En febrero inicia restricción para la propaganda de los gobiernos central y locales
- 23/01/2024 00:00
A partir del 5 de febrero de 2024, de acuerdo con lo establecido en el artículo 277 del Código Electoral, entra en vigor una prohibición rigurosa sobre la propaganda o publicidad estatal y de gobiernos locales en los medios de comunicación, tanto privados como estatales.
Esta medida, contemplada en el marco legal electoral, tiene como objetivo asegurar la equidad y transparencia durante el periodo electoral.
La normativa prohibe expresamente la difusión de publicidad estatal en medios de comunicación durante los tres meses previos al día de la elección.
Las restricciones incluyen la prohibición de promover avances o culminación de obras por parte de entidades públicas nacionales y locales. Las excepciones a esta regla deben ser previamente autorizadas por el Tribunal Electoral.
Un punto destacado de la normativa es la obligación de retirar, antes de la medianoche del 4 de febrero de 2024, todas las vallas y publicidad fija instaladas por entidades públicas nacionales y locales. Esto implica un despliegue logístico por parte de dichas entidades para cumplir con la disposición legal.

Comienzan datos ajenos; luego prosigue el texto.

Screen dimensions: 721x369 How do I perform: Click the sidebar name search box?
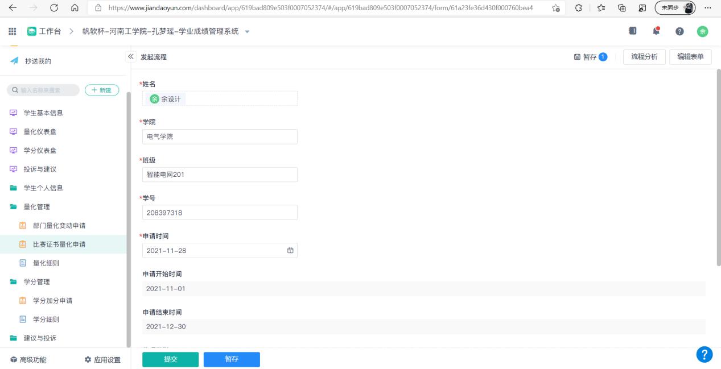43,90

Las excepciones a esta prohibición incluyen situaciones de importancia nacional, como campañas de prevención, vacunación, salud pública, así como información sobre el inicio o suspensión de periodos de clases, y la conmemoración de días establecidos por disposición legal.

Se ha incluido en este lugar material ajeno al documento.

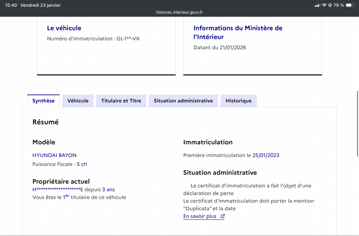Tap the histovec.interieur.gouv.fr address bar

[x=180, y=12]
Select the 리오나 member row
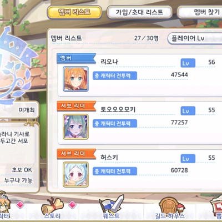This screenshot has width=222, height=222. click(x=140, y=75)
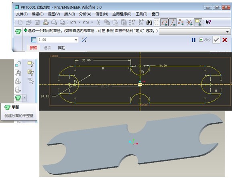Toggle datum plane display
Image resolution: width=232 pixels, height=178 pixels.
click(164, 22)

También se permite la difusión de información en situaciones de emergencia, catástrofes naturales y cuando sea necesario informar a la ciudadanía sobre medidas de seguridad, evacuación, cierre o habilitación de vías alternas.

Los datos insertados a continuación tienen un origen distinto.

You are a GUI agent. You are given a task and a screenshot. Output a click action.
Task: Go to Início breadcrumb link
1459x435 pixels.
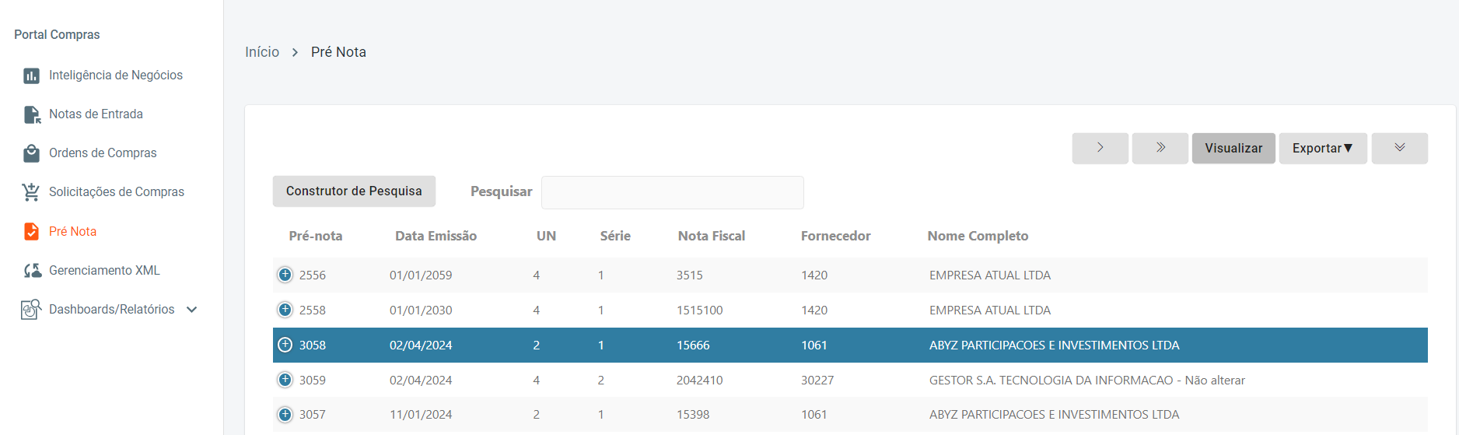point(262,52)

Se destaca que ciertas instituciones públicas, como el Tribunal Electoral, la Fiscalía Electoral, y otras entidades cuyos servicios requieran publicidad para la difusión de anuncios e información a la ciudadanía, podrán ser exceptuadas de esta prohibición. No obstante, estas instituciones deben registrarse previamente en el Tribunal Electoral para obtener la autorización correspondiente.
Con esta medida, se busca preservar la imparcialidad y garantizar un proceso electoral justo, libre de influencias gubernamentales que puedan distorsionar la equidad entre los distintos contendientes.